**Records provided**
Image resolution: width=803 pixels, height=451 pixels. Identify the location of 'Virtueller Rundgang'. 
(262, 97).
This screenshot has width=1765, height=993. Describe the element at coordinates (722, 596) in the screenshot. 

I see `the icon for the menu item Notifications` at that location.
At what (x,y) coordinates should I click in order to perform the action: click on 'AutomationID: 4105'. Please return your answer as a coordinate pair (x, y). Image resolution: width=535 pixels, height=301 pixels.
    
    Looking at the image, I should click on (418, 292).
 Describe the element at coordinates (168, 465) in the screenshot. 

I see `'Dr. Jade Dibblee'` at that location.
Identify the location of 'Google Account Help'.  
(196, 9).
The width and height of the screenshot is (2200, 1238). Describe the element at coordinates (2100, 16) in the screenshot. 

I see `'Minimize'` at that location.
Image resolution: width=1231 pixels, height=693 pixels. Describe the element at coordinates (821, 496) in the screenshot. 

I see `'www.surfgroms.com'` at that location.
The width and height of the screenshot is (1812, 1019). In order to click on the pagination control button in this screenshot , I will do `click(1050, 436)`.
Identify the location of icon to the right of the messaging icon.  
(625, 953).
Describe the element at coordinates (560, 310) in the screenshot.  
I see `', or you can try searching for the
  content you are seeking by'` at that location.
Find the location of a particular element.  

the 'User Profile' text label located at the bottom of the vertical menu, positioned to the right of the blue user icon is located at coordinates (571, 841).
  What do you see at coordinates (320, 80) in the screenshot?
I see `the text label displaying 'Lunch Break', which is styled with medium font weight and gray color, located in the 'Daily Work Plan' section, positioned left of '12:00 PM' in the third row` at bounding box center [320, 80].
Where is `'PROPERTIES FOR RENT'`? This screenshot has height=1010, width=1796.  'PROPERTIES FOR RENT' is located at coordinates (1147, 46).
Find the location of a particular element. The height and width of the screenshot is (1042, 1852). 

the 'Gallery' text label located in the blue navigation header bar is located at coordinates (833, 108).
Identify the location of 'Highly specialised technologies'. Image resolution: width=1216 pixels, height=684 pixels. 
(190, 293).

**Instructions to follow**
Write out the rows above word for word, starting with the line that contains "What do you" and going on through the last line of the rows.

**Task answer**
  What do you see at coordinates (320, 80) in the screenshot?
I see `the text label displaying 'Lunch Break', which is styled with medium font weight and gray color, located in the 'Daily Work Plan' section, positioned left of '12:00 PM' in the third row` at bounding box center [320, 80].
Where is `'PROPERTIES FOR RENT'`? This screenshot has height=1010, width=1796.  'PROPERTIES FOR RENT' is located at coordinates (1147, 46).
Find the location of a particular element. The height and width of the screenshot is (1042, 1852). 

the 'Gallery' text label located in the blue navigation header bar is located at coordinates (833, 108).
Identify the location of 'Highly specialised technologies'. Image resolution: width=1216 pixels, height=684 pixels. 
(190, 293).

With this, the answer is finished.